Obviously, we are talking about USB Power Delivery, often named USB-PD or just PD for simplicity. But Power Delivery isn't mandatory for USB-C devices. In practice, that means: Not every USB battery with an USB-C connection and not every battery with USB-PD supports up to a 100 watts!
While there were five fixed profiles in the first revision, which is now considered outdated, flexible groups have been introduced in revision 2.0, which are based on the maximum power consumption. For example, a notebook manufacturer that estimates 27 watts for a slim Ultrabook can define 9 volts (3 A), 15 volts and / or 20 volts as the input voltage.
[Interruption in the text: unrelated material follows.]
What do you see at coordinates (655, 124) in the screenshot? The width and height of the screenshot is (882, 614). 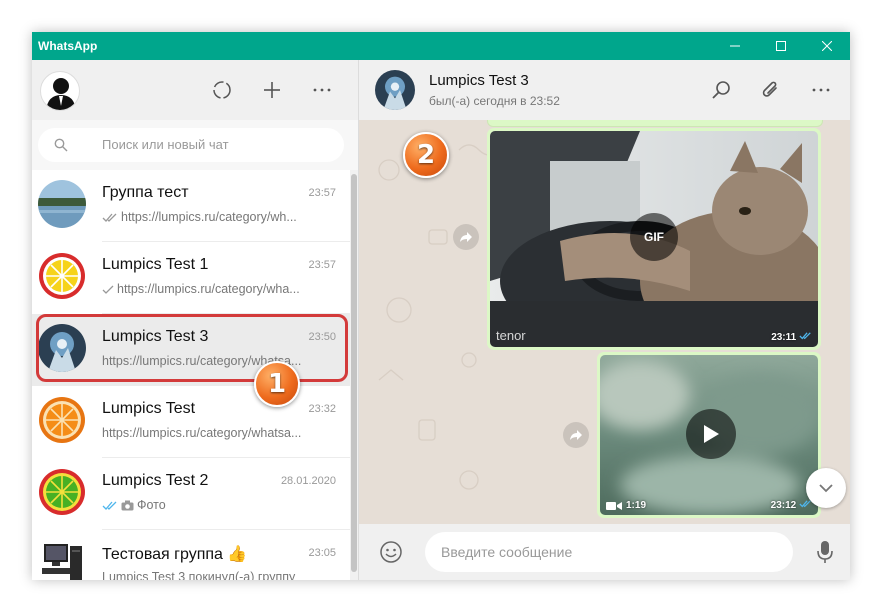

Power Delivery 3.0 goes even further and eliminates almost all limits. Power source and consumers can freely negotiate the voltage between 5-20 volts in fine 20 mV steps, called Programmable Power Supply or PPS for short. Only the current may not exceed 3 or 5 amps respectively (the latter only at 20 volts). Fortunately, USB Power Delivery is backward compatible. Modern USB batteries with PD 3.0 generally work with old notebooks, tablets or smartphones, that were developed based on older revisions, without any problems.